I have 18 years working in some form of transportation, from moving butts and bags, to boxes over the ocean, on the rail and over the road. I have worked for an airline, a steamship line (dispatched ocean imports in to the ports of LA, Long Beach, Oakland, Seattle/Tacoma, and Vancouver Canada. Did rail billing for ocean imports in to California to where ever, and from the port of Vancouver to where ever in Canada, also did Import to export from LA/Longbeach to Tijuana and Mexicali as well as import to export to import (US port drayed to another US port to move via ocean to Mexico). I've worked for an intermodal drayage carrier as well as a 3PL managing a major paper exporter ocean exports and now I work for a ever growing flooring company. I work the inbound and outbound gate. Inbound check drivers in outbound process bill's of laiding, verify load matches bill of laiding and forward necessary documents to where ever the drivers load is going. I know yada yada yada... Just wanted you to know, I'm no dummy when it comes to freight. When it comes to bridge laws other than California being strict, I'm learning...
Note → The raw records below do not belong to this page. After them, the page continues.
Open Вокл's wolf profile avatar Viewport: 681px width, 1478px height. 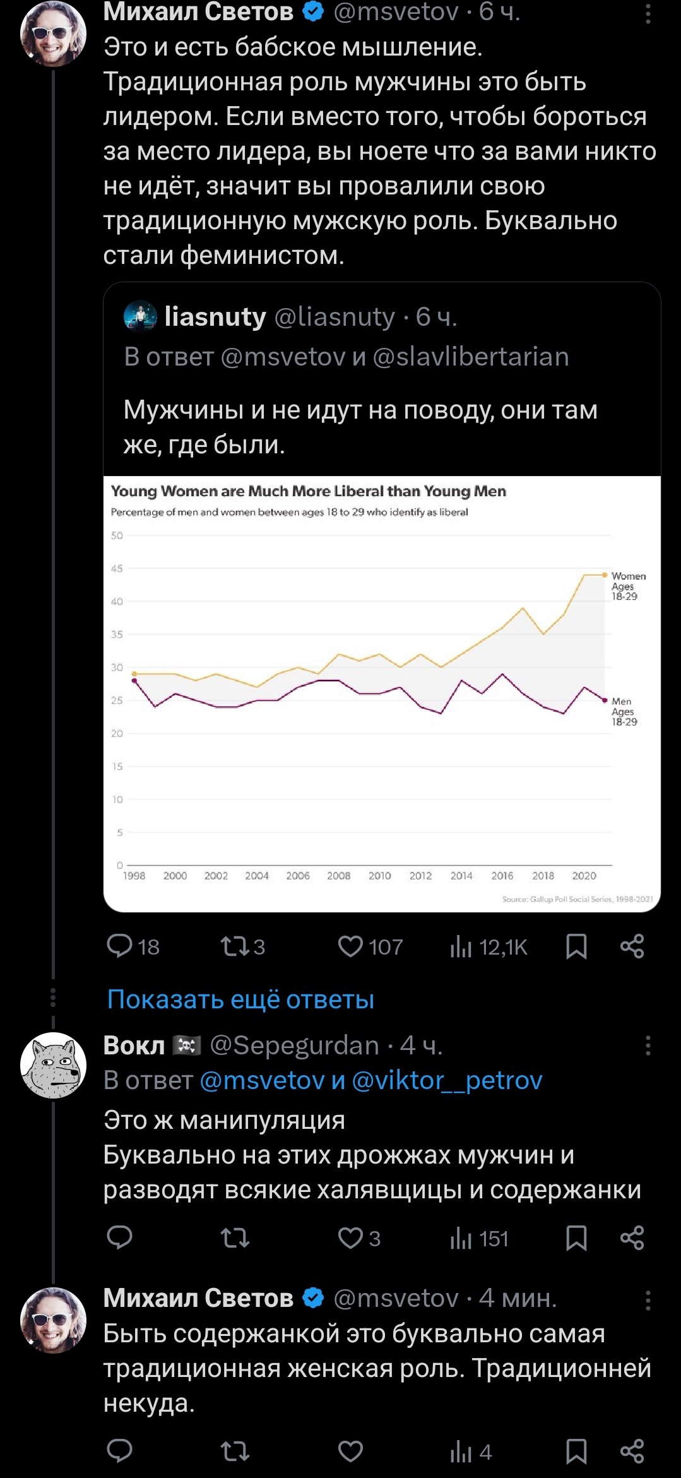53,1065
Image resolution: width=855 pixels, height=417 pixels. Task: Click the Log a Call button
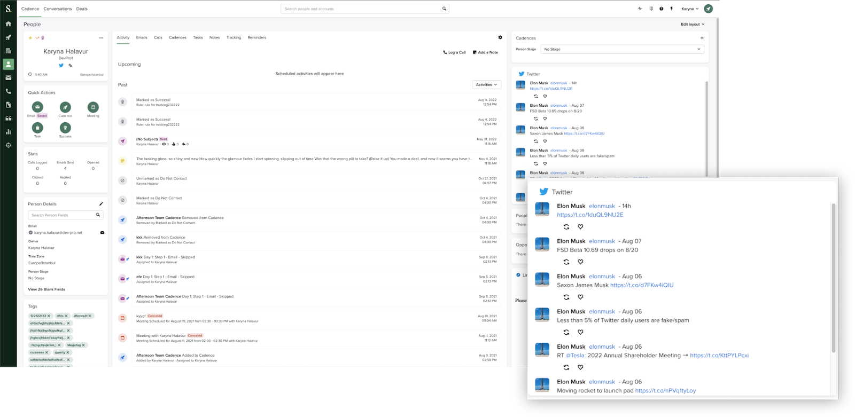pos(454,52)
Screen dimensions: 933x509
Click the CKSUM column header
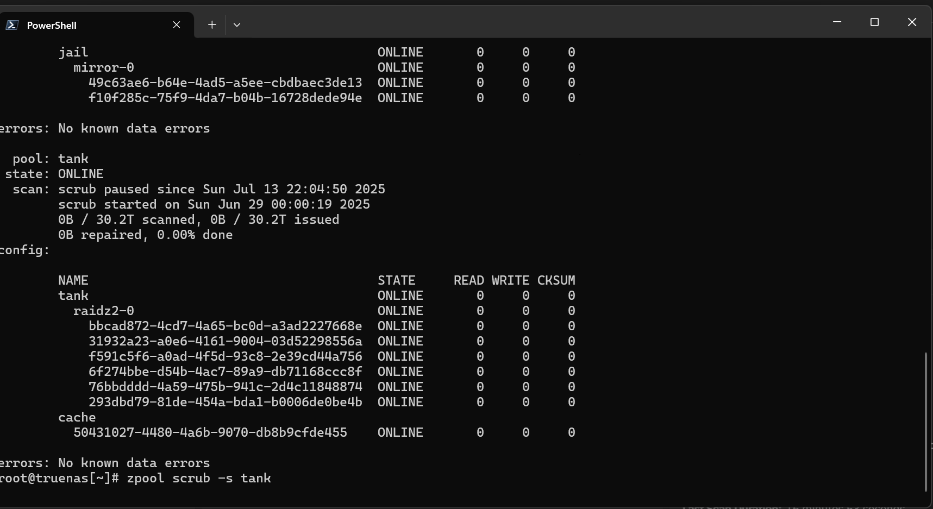click(556, 280)
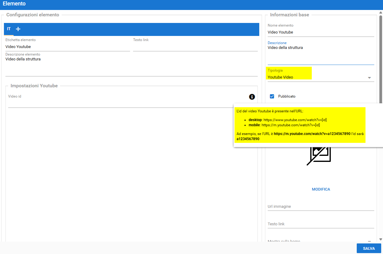Edit the Descrizione field in Informazioni base

pyautogui.click(x=321, y=54)
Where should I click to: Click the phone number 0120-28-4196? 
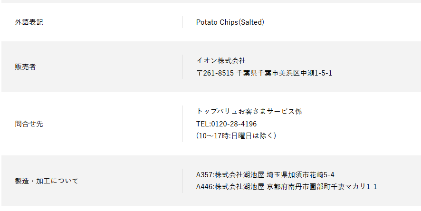click(x=234, y=124)
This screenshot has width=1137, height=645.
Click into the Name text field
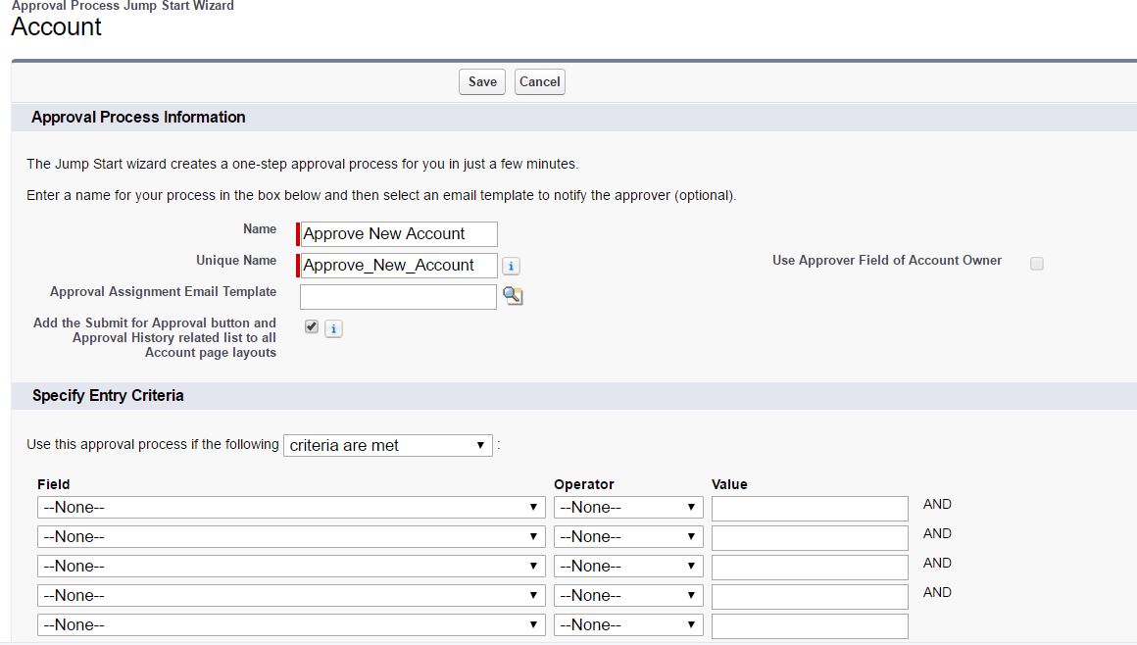pos(399,234)
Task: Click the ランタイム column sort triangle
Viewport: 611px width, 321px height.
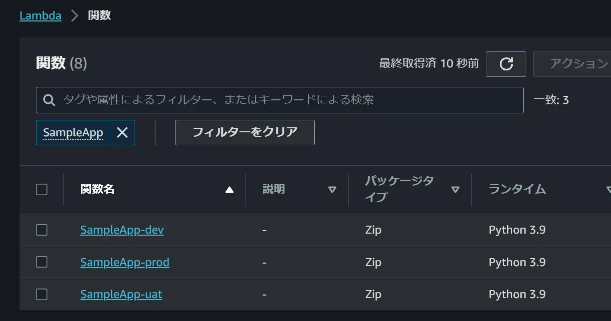Action: tap(609, 190)
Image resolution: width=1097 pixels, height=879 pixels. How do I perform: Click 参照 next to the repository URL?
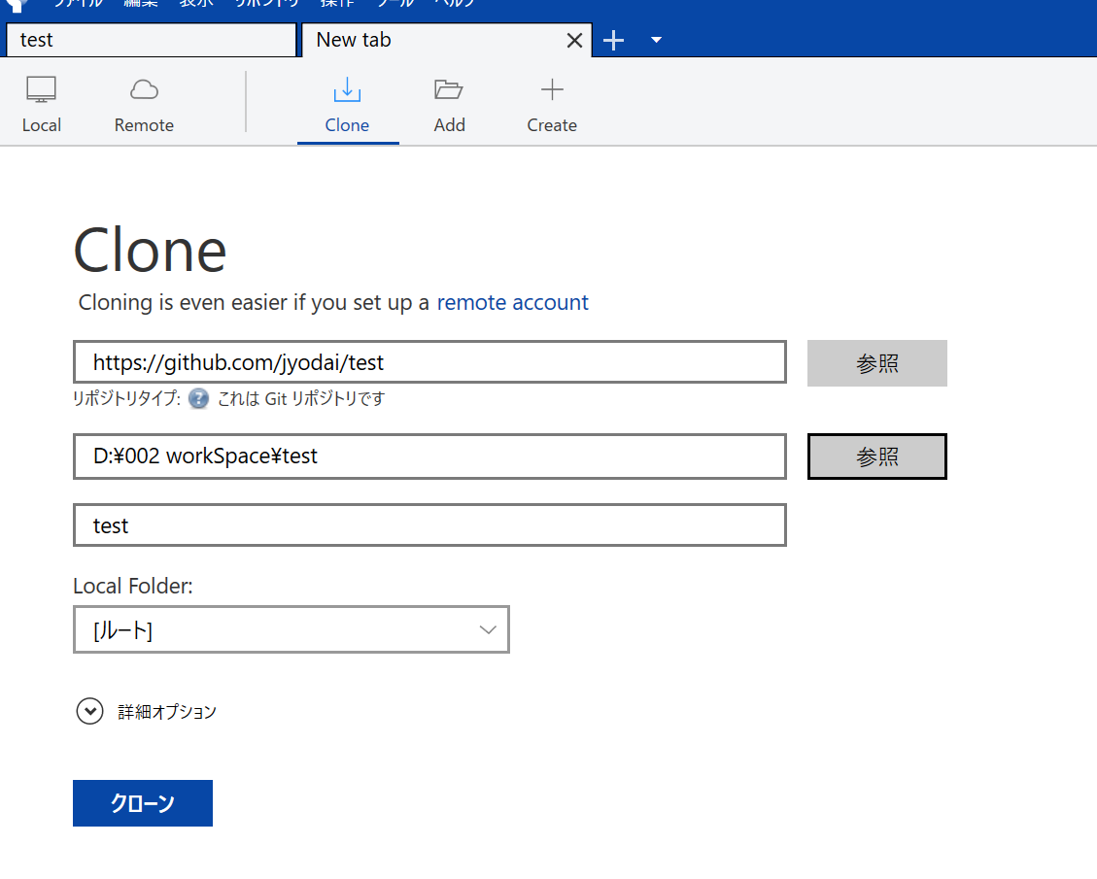pyautogui.click(x=875, y=362)
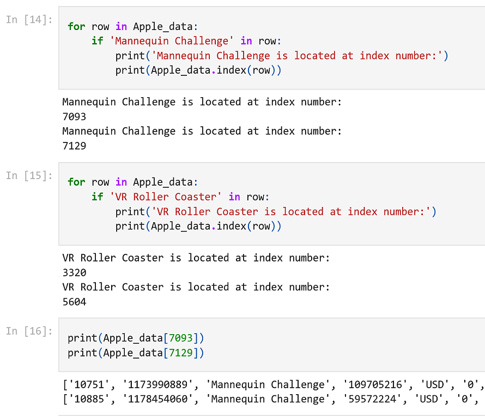Click the output row starting with '10751'
Image resolution: width=485 pixels, height=416 pixels.
(x=270, y=384)
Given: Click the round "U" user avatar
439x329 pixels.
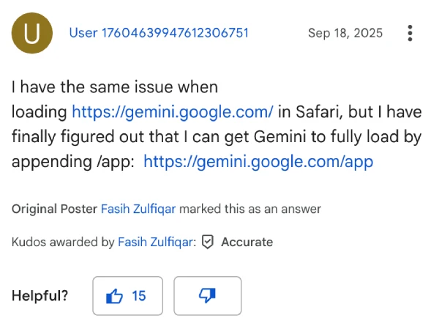Looking at the screenshot, I should (32, 34).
Wow, The 18 yrs makes me feel old, shhhh I'm only 38, and have no kids and ride a sport bike. So hmmmm no kids subtract 10 yrs, ride sport bike subtract another 5 yrs... Sweet I'm 23, sounds about right lol
So I'm here to learn a few things, so I can school these drivers that never learned about how to figure out what hole your tandem should be in. How to determine how much each tandem hole adjusts the weight (or whatever it's called). Because lately it seems to be a foreign language as I keep getting these "steering wheel holders" who are clueless....
So a big thank you to who ever can help me out.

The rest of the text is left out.